RECORDED DATA:
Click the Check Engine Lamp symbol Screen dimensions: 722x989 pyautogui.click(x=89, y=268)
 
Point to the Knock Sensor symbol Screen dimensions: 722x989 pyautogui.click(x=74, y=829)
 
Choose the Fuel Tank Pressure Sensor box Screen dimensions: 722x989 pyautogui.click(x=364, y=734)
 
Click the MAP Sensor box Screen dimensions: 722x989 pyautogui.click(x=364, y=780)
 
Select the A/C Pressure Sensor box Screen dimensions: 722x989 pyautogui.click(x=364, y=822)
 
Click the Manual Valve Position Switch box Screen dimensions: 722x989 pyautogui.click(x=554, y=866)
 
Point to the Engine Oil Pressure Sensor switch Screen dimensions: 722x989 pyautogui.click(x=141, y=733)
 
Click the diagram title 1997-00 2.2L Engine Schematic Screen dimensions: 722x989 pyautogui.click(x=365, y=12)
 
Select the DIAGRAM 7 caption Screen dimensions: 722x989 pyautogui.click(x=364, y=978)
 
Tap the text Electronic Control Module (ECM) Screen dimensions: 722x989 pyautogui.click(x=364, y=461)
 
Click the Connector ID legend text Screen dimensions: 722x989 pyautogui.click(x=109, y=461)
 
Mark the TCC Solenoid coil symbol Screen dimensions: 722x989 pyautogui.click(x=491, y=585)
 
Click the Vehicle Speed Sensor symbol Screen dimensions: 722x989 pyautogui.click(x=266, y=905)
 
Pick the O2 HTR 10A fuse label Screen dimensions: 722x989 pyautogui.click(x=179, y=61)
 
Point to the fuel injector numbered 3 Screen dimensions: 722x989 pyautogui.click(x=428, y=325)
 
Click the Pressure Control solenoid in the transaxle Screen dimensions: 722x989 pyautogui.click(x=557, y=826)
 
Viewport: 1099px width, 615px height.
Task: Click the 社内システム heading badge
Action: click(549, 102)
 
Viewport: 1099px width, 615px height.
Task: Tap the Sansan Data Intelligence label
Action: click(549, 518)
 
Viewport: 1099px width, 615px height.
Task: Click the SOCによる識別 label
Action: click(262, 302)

GIVEN REQUEST: Rewrite every item above with "Screen dimensions" swapped for "Display size" and everything else left unchanged.

RESULT FOR THIS TASK:
Click the Check Engine Lamp symbol Display size: 722x989 pyautogui.click(x=89, y=268)
 
Point to the Knock Sensor symbol Display size: 722x989 pyautogui.click(x=74, y=829)
 
Choose the Fuel Tank Pressure Sensor box Display size: 722x989 pyautogui.click(x=364, y=734)
 
Click the MAP Sensor box Display size: 722x989 pyautogui.click(x=364, y=780)
 
Select the A/C Pressure Sensor box Display size: 722x989 pyautogui.click(x=364, y=822)
 
Click the Manual Valve Position Switch box Display size: 722x989 pyautogui.click(x=554, y=866)
 
Point to the Engine Oil Pressure Sensor switch Display size: 722x989 pyautogui.click(x=141, y=733)
 
Click the diagram title 1997-00 2.2L Engine Schematic Display size: 722x989 pyautogui.click(x=365, y=12)
 
Select the DIAGRAM 7 caption Display size: 722x989 pyautogui.click(x=364, y=978)
 
Tap the text Electronic Control Module (ECM) Display size: 722x989 pyautogui.click(x=364, y=461)
 
Click the Connector ID legend text Display size: 722x989 pyautogui.click(x=109, y=461)
 
Mark the TCC Solenoid coil symbol Display size: 722x989 pyautogui.click(x=491, y=585)
 
Click the Vehicle Speed Sensor symbol Display size: 722x989 pyautogui.click(x=266, y=905)
 
Pick the O2 HTR 10A fuse label Display size: 722x989 pyautogui.click(x=179, y=61)
 
Point to the fuel injector numbered 3 Display size: 722x989 pyautogui.click(x=428, y=325)
 
Click the Pressure Control solenoid in the transaxle Display size: 722x989 pyautogui.click(x=557, y=826)
 
Viewport: 1099px width, 615px height.
Task: Click the 社内システム heading badge
Action: click(549, 102)
 
Viewport: 1099px width, 615px height.
Task: Tap the Sansan Data Intelligence label
Action: click(549, 518)
 
Viewport: 1099px width, 615px height.
Task: Click the SOCによる識別 label
Action: click(262, 302)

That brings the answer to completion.